Симонопио достал кувшинчик с медом, прикрытый восковой крышечкой, который всегда носил с собой в сумке, и, понемногу закусывая, принялся терпеливо ждать.
66
С тех пор прошло столько лет и случилось столько всего, что сейчас я уже не вспомню, по какой дороге мы прибыли в конечную точку пути. Помню, что все мне казалось новым, а значит, наша повозка катилась не по привычной дороге, соединяющей Амистад и Флориду, которую я узнавал по мертвому дереву – все ветки сухие и искореженные, а одна зеленая и шелестящая – да по торчащей скале, похожей на сердитого дядьку, который вот-вот прыгнет на дорогу. Проезжая мимо, я в ужасе представлял, как он смотрит мне вслед.
В тот день наша повозка катила по неизвестной мне прежде дороге, которая вела мимо блестящей полоски реки и работающих в поле пеонов. Все они косились на нас, опасаясь, что хозяин передумал отпускать их средь бела дня и взамен зрелища они получат новые поручения, но папа лишь одобрительно кивал, глядя на их труды, и, не задерживаясь, ехал дальше. Должно быть, пеоны вздыхали с облегчением.
Через некоторое время мы повстречали первых людей, как пеших, так и конных, двигавшихся в направлении, противоположном нашему. Все, кроме нас, устремились к реке. «Приду в понедельник в школу, а одноклассники только об этом и говорят. Спросят меня, почему я не пришел». Но мне было безразлично, что они скажут. Тайна Пелудо испарилась из моего сознания. Новые чудеса поглотили его целиком: управлять мулом, чувствовать, что помогаю отцу в его ежедневном труде, сидеть с ним плечо к плечу, слушая его планы на ближайшее и чуть более отдаленное будущее.

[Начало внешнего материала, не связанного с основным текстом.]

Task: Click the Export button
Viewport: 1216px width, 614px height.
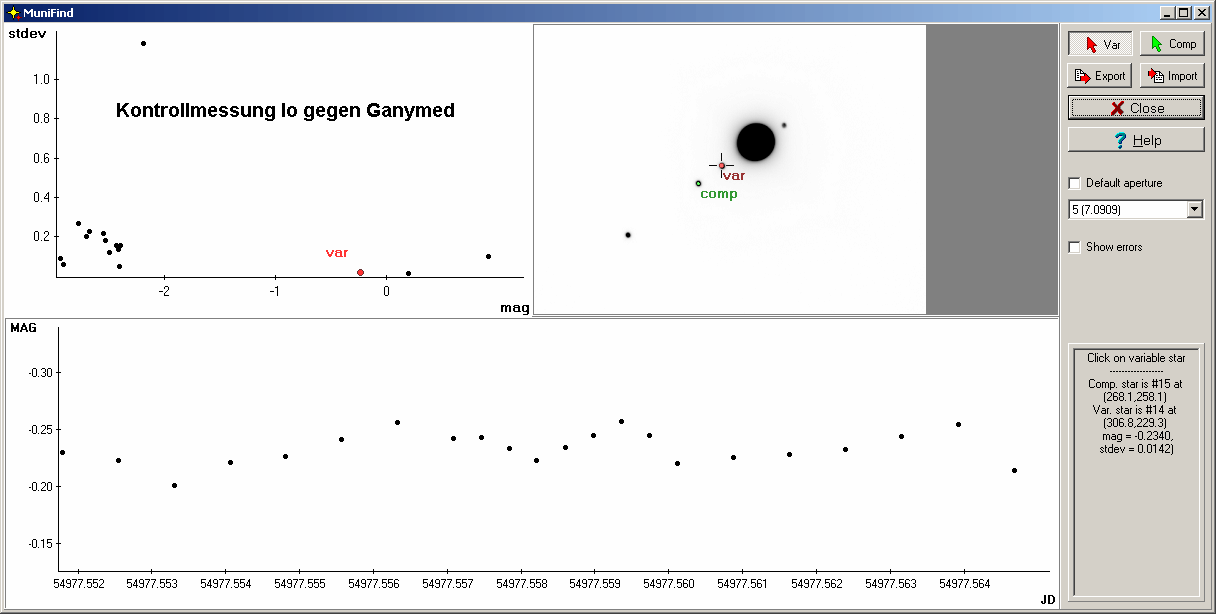Action: coord(1100,76)
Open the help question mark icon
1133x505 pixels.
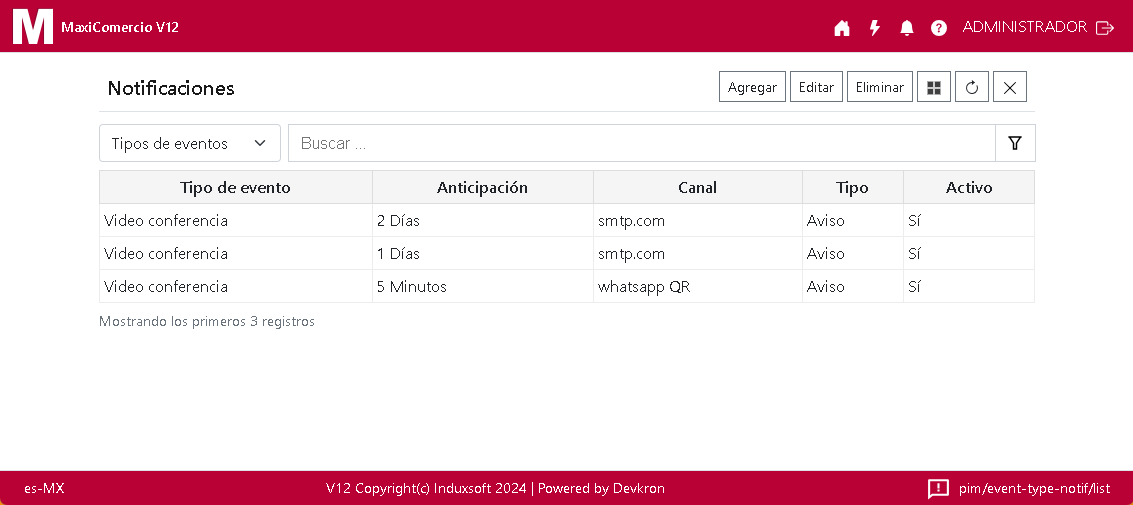pos(939,28)
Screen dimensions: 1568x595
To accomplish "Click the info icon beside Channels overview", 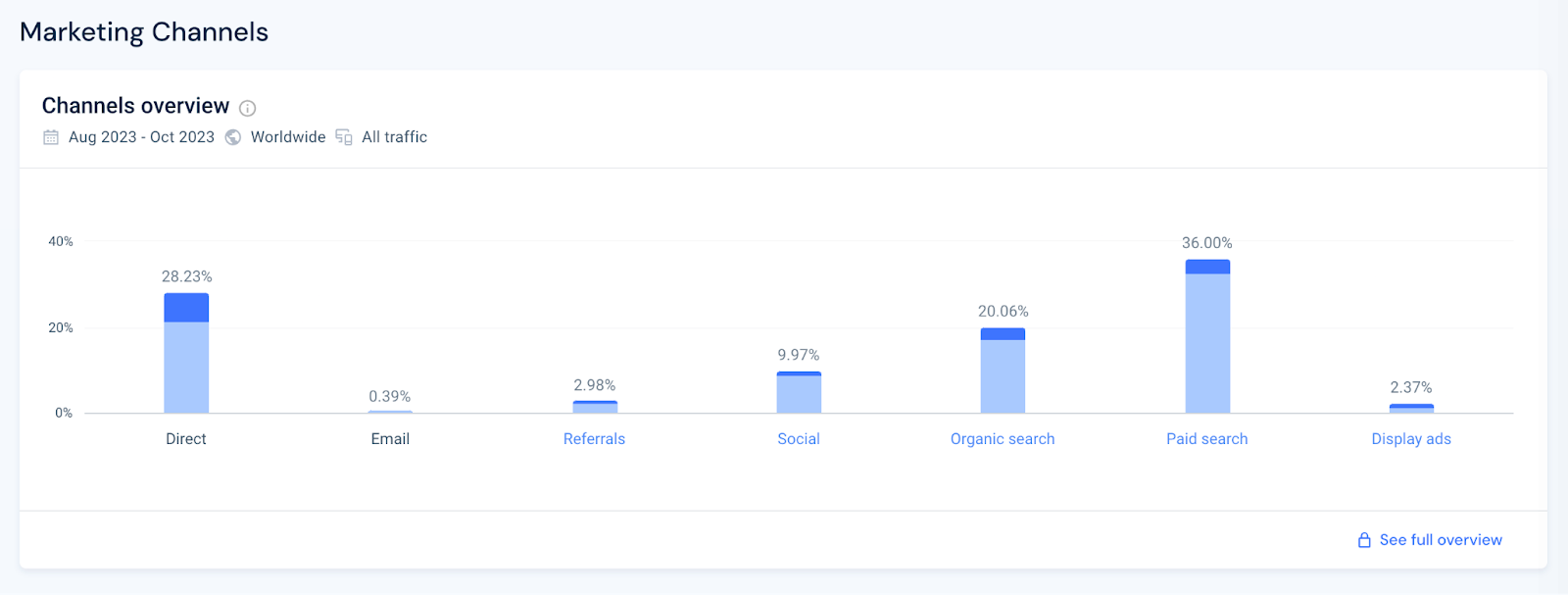I will 248,108.
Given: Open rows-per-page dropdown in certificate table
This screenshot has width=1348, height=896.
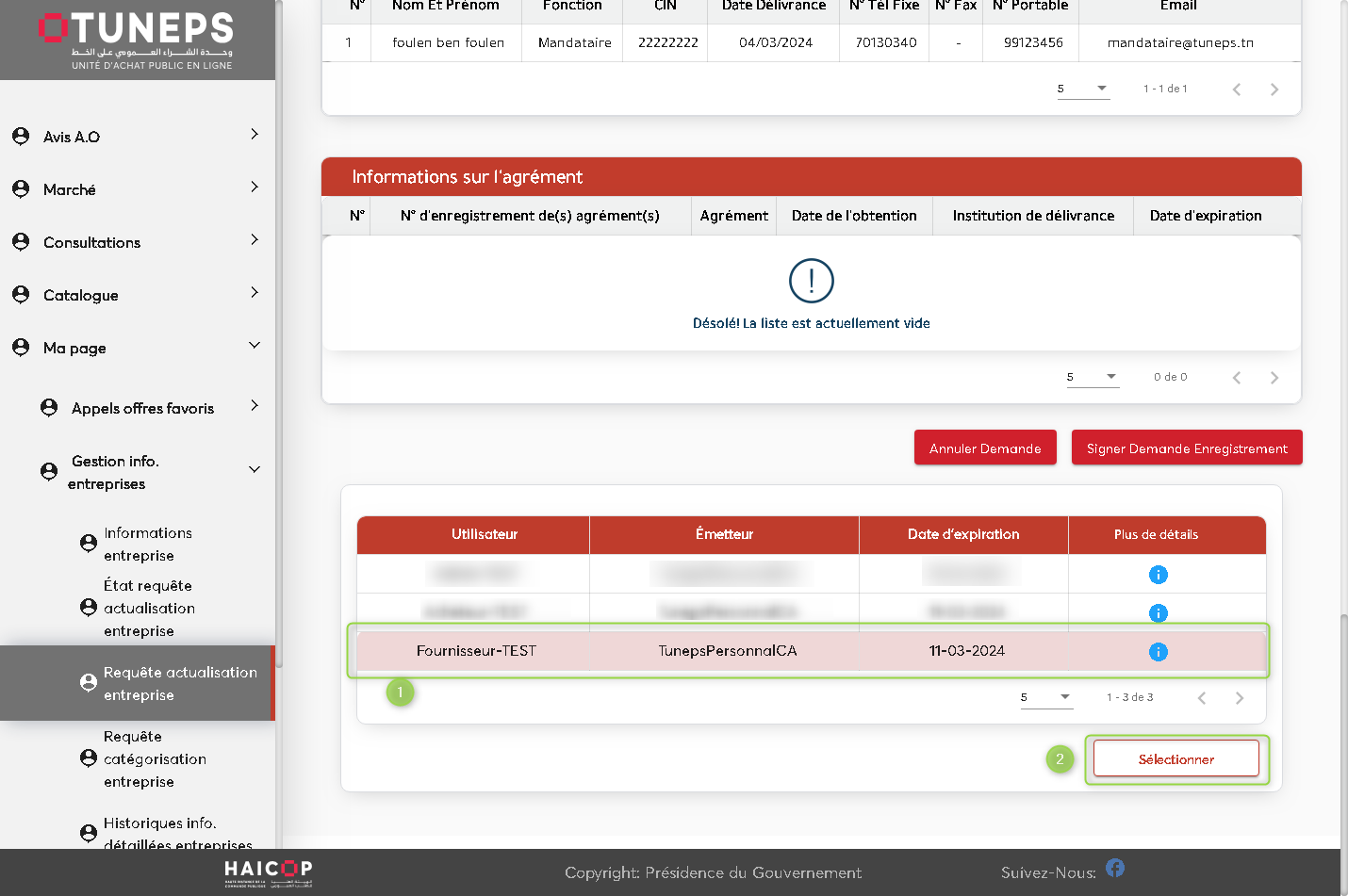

Поездка наша была самой обыкновенной, и ехали мы всего лишь на обычную плантацию, но для меня это было настоящее приключение. Думаю, в тот день я интуитивно угадывал, что дорога важнее конечной точки пути. Пообедать остановились рано. Дорога опустела: никто больше не шел нам навстречу к реке. Казалось, мы одни посреди полей, не считая сорок, кроликов и прочих зверушек, мельтешащих там и сям. Я жевал яичные тако с картошкой и чоризо, не жалуясь на то, что от чоризо у меня всегда пучит живот, а мама про это забывает.
Не знаю, виною ли тому тошнота, которую всегда вызывало у меня съеденное чоризо, близость конечного пункта или часы, проведенные вдали от Симонопио, но внезапно я почувствовал тяжесть в сердце: общество отца придавало мне уверенности и отваги, однако я заметил, что за все часы, проведенные вместе, он ни разу не задумался о том, что нас ждет за поворотом дороги или по ту сторону холма. Ни разу не остановился, чтобы определить, кто прошел нам навстречу, а кто идет вслед за нами. И я ни разу не заметил, чтобы где-то вдалеке он высматривал койота.
– Папа, ты знаешь, кто такой койот?
– Что?
– Койот охотится за Симонопио, потому что он лев.
– Кто лев – койот?
– Симонопио. А койот – это койот, он за нами следит, а мы от него убегаем.
– Ты боишься койота?
Я не знал, что ответить, – мне не хотелось признаваться, что я чего-то боюсь: если я это сделаю, отец никогда меня больше с собой не возьмет. Внезапно мне показалось, что он что-то понял.